Could the Jaguars fire Urban Meyer “for cause”?

Before Jaguars owner Shad Khan issued a statement strongly suggesting that he won’t be firing coach Urban Meyer, rumors and speculation were building as to whether Khan would try to fire Meyer “for cause.” It’s still a possibility.

While Khan may hope that Meyer will quit (and in turn waive his right to ongoing pay) or may want to negotiate a middle-ground severance package, Khan could still take an aggressive position, firing Meyer for cause, refusing to pay him, and sitting back and waiting for Meyer to fight it.

Fighting it, based on the language teams conventionally use in these agreements, means having the Commissioner resolve it. That’s a stacked deck in favor of the team, especially since (in this specific case) firing Meyer now means not taking Meyer to London next week for one of two NFL games to be played there this year. Although the NFL craves more media attention in England, this isn’t the kind of media attention the league covets, anywhere. If the Jaguars fire Meyer, the NFL avoids the potential embarrassments and complications arising from his time in and around Trafalgar Square.

A “for cause” firing can happen if the coach breaches a material provision of his contract, and the coaching contracts typically used by NFL teams include a “Good Moral Character” clause.

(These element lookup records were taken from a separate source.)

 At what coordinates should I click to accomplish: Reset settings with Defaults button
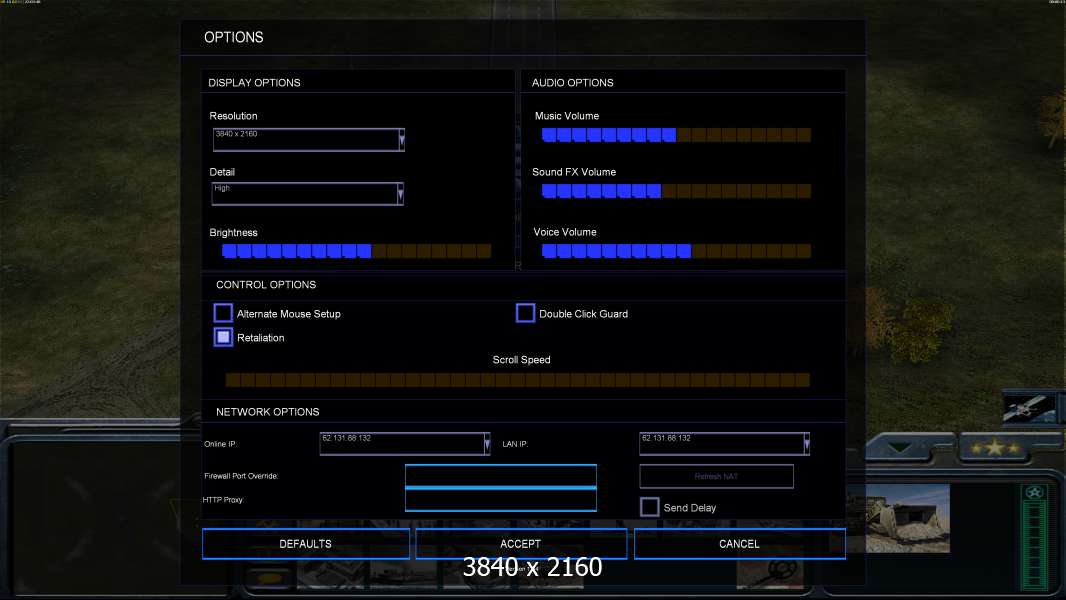(x=306, y=544)
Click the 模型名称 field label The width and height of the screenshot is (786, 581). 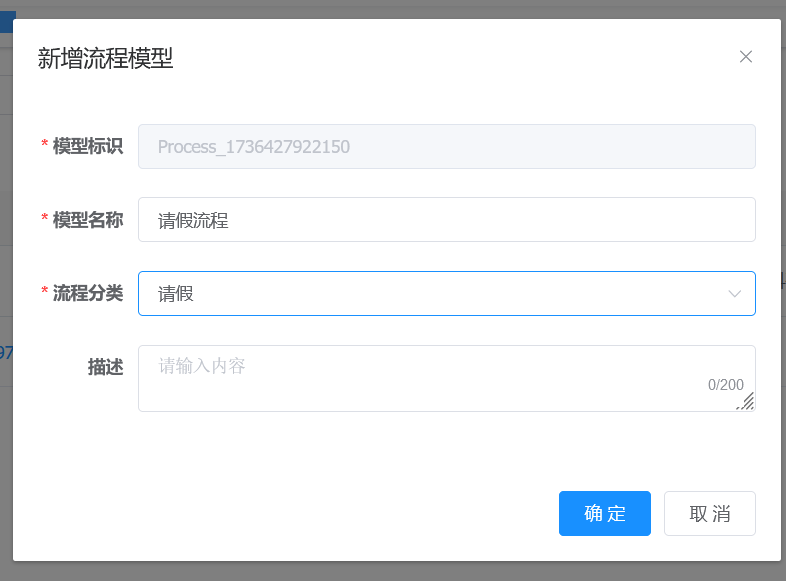[88, 220]
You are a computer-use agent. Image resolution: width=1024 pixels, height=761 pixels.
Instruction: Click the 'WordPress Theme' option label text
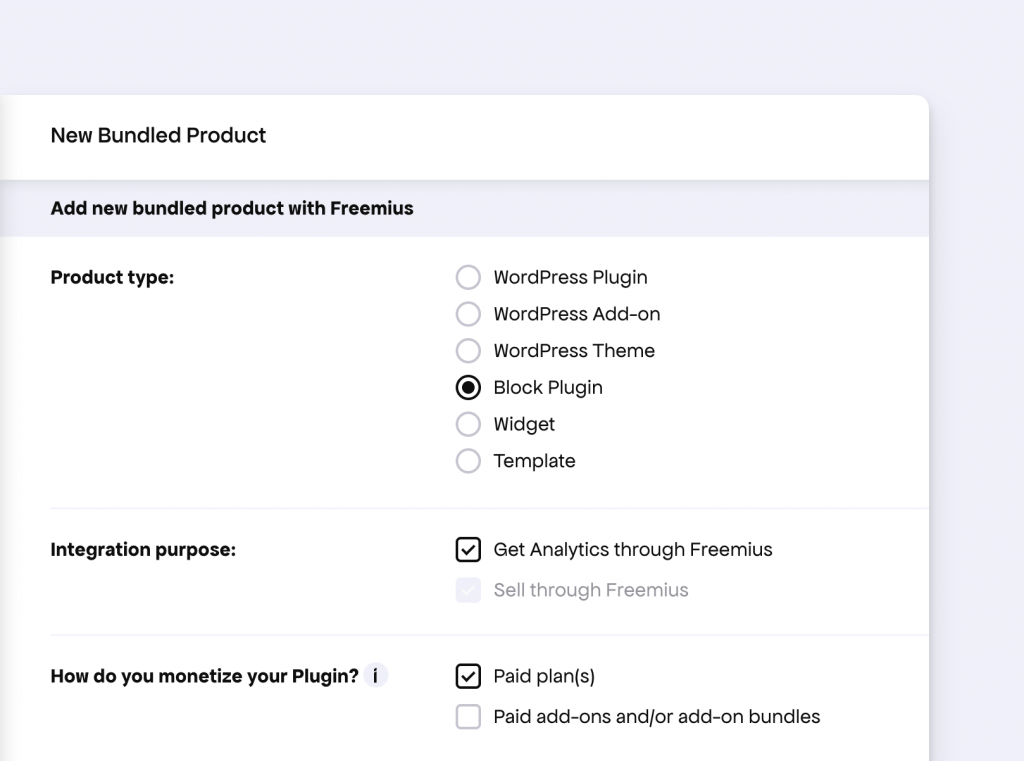click(x=574, y=351)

“At all times during the term of this Agreement, whether in the performance of his duties and responsibilities under this Agreement or otherwise, Coach shall conduct himself in accordance with the NFL and Club Personal Conduct Policies, high standards of honesty, morality and good conduct and shall refrain from taking any actions which could be construed as detrimental to the best interests of Club or the NFL,” a comparable contract obtained by PFT explains. “This shall include, but not be limited to, insubordination, drunkenness, any personal conduct on or off the job which could bring disgrace on or discredit to Club, the NFL or both. Coach shall conduct himself with regard to public conventions and morals, and shall not gamble or bet illegally or excessively or gamble at all on any football game or team sport, shall not use intoxicants or stimulants to excess or frequent places or associate with persons of questionable character, shall abide by all standards set forth by Club regarding appearance and standards of workmanship, shall not participate in any activity in violation of the NFL rules, constitution or bylaws, and shall not do or commit any act or thing which would tend to bring him, Club or the NFL into public hatred, contempt, scorn or ridicule, or that could shock or offend the community or ridicule public morals or decency or prejudice the NFL or Club or professional football generally.”

It’s vague. It’s broad. And it’s ultimately decided by the Commissioner, who is employed by Khan and his 31 partners.

The stakes would nevertheless be high. The general sense in league circles is that Meyer is making $10 million per year. The number of years of the deal, and more importantly the number of years that are fully guaranteed, could make this a problem costing as much as $50 million or $60 million, minus what he has earned so far this year.

Khan’s assessment of the broader risks and rewards should include the benefit to the organization of making a change now, the possibility that he’ll resign at some point, and the chances that he’ll do something else that would make a case for a for-cause firing even stronger. Khan also would have to be willing to set aside his own pride and ego and admit that he made a serious mistake, something he may not be inclined to do.

Regardless of where things go from here, it feels much more like the beginning of the end than the end of the beginning. The team already was 0-4 before Meyer’s misadventures in Ohio. Recent events won’t make it any easier to stop a historic losing streak, which currently is at 19 games and counting.